İsrail-İran Çatışması
İsrail, 13 Haziran sabahı İran’ın Natanz, İsfahan ve Tahran’daki nükleer tesisleri ile askeri hedeflerine “Yükselen Aslan” operasyonuyla saldırdı. İran, bu saldırılara 200’den fazla balistik ve hipersonik füze ile “Gerçek Vaat-3” misillemesiyle yanıt verdi. Tel Aviv, Kudüs ve Hayfa’da patlamalara yol açan saldırılar, İsrail’in Demir Kubbe sistemini aşarak 24 kişinin ölümüne ve 592 kişinin yaralanmasına neden oldu. İran’da ise Genelkurmay Başkanı Muhammed Bakıri, Devrim Muhafızları Komutanı Hüseyin Selami ve dokuz nükleer bilim insanı dahil 224 kişi öldü, 1277 kişi yaralandı. İran, İsrail’in Kirmanşah’taki Farabi Hastanesi’ni vurmasını “savaş suçu” olarak kınadı. İsrail, 15 Haziran’da Tahran’daki Şahran petrol deposuna yeni bir saldırı düzenledi, bu da gerilimi artırdı.

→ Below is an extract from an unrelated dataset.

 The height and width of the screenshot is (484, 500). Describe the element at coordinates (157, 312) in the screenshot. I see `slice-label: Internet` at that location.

Netanyahu’nun Tahliye Çağrısı
İsrail Başbakanı Binyamin Netanyahu, 16 Haziran’da Tel Nof Hava Üssü’nde yaptığı açıklamada, İsrail Hava Kuvvetleri’nin Tahran’ın hava sahasında kontrolü sağladığını iddia etti. “İki ana hedefimiz var: nükleer tehdidi ve füze tehdidini ortadan kaldırmak” diyen Netanyahu, İran halkına seslenerek, “Tahran halkına tahliye çağrısı yapıyoruz, harekete geçiyoruz” dedi. İsrail’in “zafere doğru ilerlediğini” öne süren Netanyahu, operasyonların “İran rejiminin askeri hedeflerini” vurduğunu savundu. Ancak, Tahran’da sivil yerleşim yerlerinin de hedef alındığına dair İran medyasının yayınladığı görüntüler, bu açıklamaları tartışmalı hale getirdi. İran Devrim Muhafızları Komutanı Muhammed Pakpur, İsrail’in saldırıları dursa bile misillemelerin süreceğini belirtti.

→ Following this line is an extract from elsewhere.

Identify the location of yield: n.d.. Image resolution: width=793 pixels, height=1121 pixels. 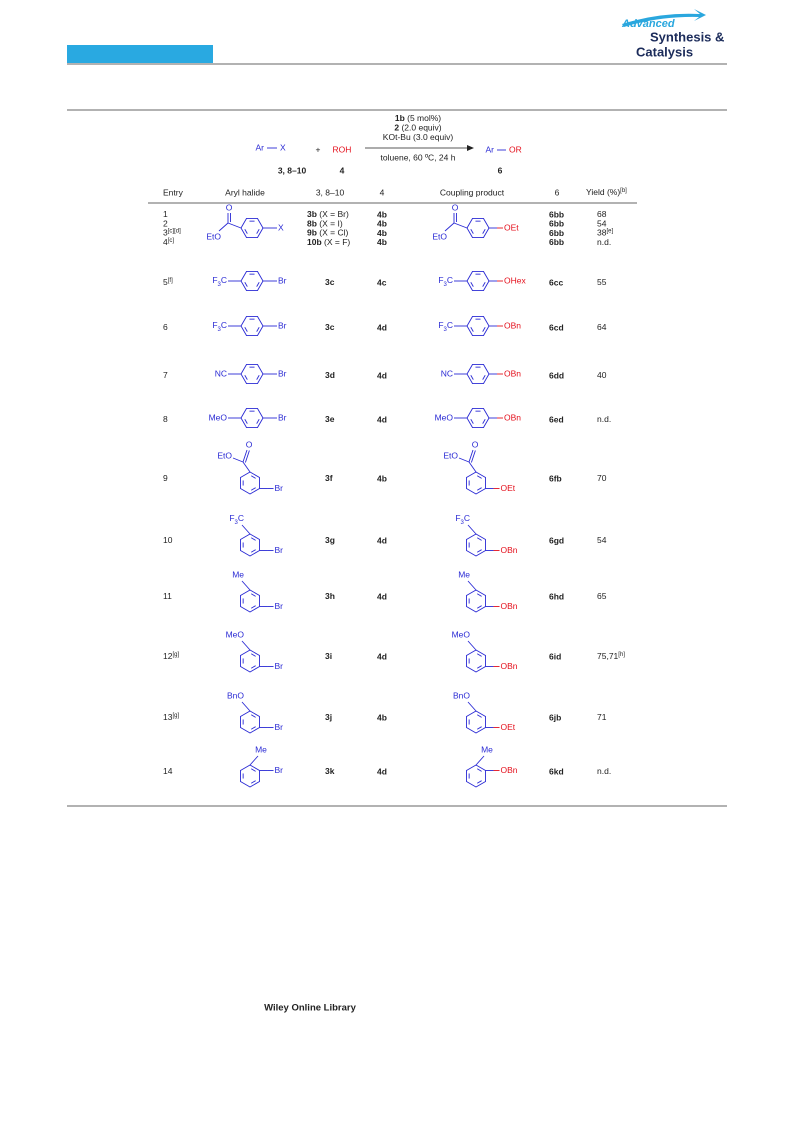
(604, 242).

Küresel Tepkiler ve Bölgesel Etkiler
Netanyahu’nun tahliye çağrısı, uluslararası toplumda endişeyle karşılandı. Türkiye Cumhurbaşkanı Recep Tayyip Erdoğan, İsrail’in saldırılarını “uluslararası hukuku hiçe sayan bir provokasyon” olarak kınadı ve İran halkına taziye diledi. Almanya, İsrail uçaklarına yakıt ikmali yapıldığı iddialarını yalanlayarak, bölgedeki tanker uçaklarının yalnızca müttefik güçler için kullanıldığını açıkladı. ABD Başkanı Donald Trump, İsrail’in saldırılarına dahil olmadıklarını vurguladı, ancak büyükelçiliklerinin Tel Aviv’de hasar görmesi sonrası İran’a “ABD hedeflerine saldırmama” uyarısı yaptı. Hürmüz Boğazı’nın kapanma riski, petrol fiyatlarını varil başına 75 dolara taşıdı. İran’ın henüz kullanmadığı Hürremşehr hipersonik füzesi, çatışmanın daha da tırmanabileceği korkusunu artırıyor. Bölgesel aktörler ve BM, itidal çağrısı yaparken, savaşın yayılma riski küresel piyasaları ve diplomasiyi sarsıyor.